For any $p\in\mathbb Z^{+}$ and small $a,b,c,d$, there exist infinitely many enough large pozitive integers $m,n,r,s$ (we can choose at least one as a prime number) such that,

$$\frac{m-n\sqrt{p}} {r-s\sqrt{p}} =\frac{a+b\sqrt{p}} {c+d\sqrt{p}}$$

Questions

• Could these numbers have come from a completely different place that has nothing to do with the method I use?
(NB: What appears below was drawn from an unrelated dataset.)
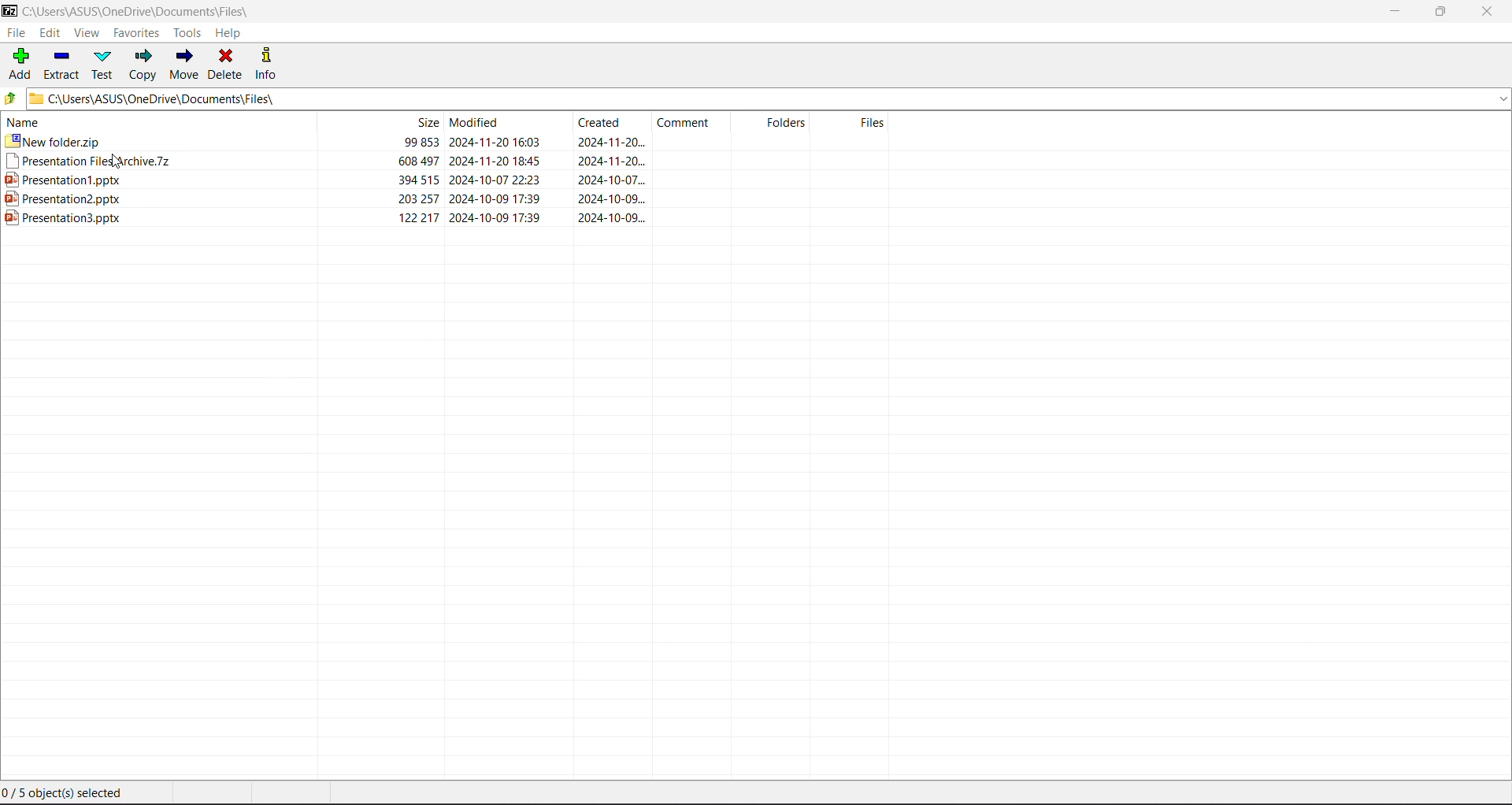  Describe the element at coordinates (150, 10) in the screenshot. I see `Current Folder Path` at that location.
• Does mathematics allow for the techniques I have applied above? Are the things I've done correct?

Thank you.

Answer 1

We go from the blue fraction to the red one by multiplying the numerator & denominator by $\tfrac{-199+89\sqrt{5}}{2}$. More generally $\tfrac{17+15\sqrt{5}}{7+15\sqrt{5}}=\tfrac{(17+15\sqrt{5})(a+b\sqrt{5})}{(7+15\sqrt{5})(a+b\sqrt{5})}=\tfrac{17a+75b+(15a+17b)\sqrt{5}}{7a+75b+(15a+7b)\sqrt{5}}$. Now take $a=-\tfrac{199}{2},\,b=\tfrac{89}{2}$. These satisfy $a^2-5b^2=-1$, but we can do the above with arbitrary $a,\,b$.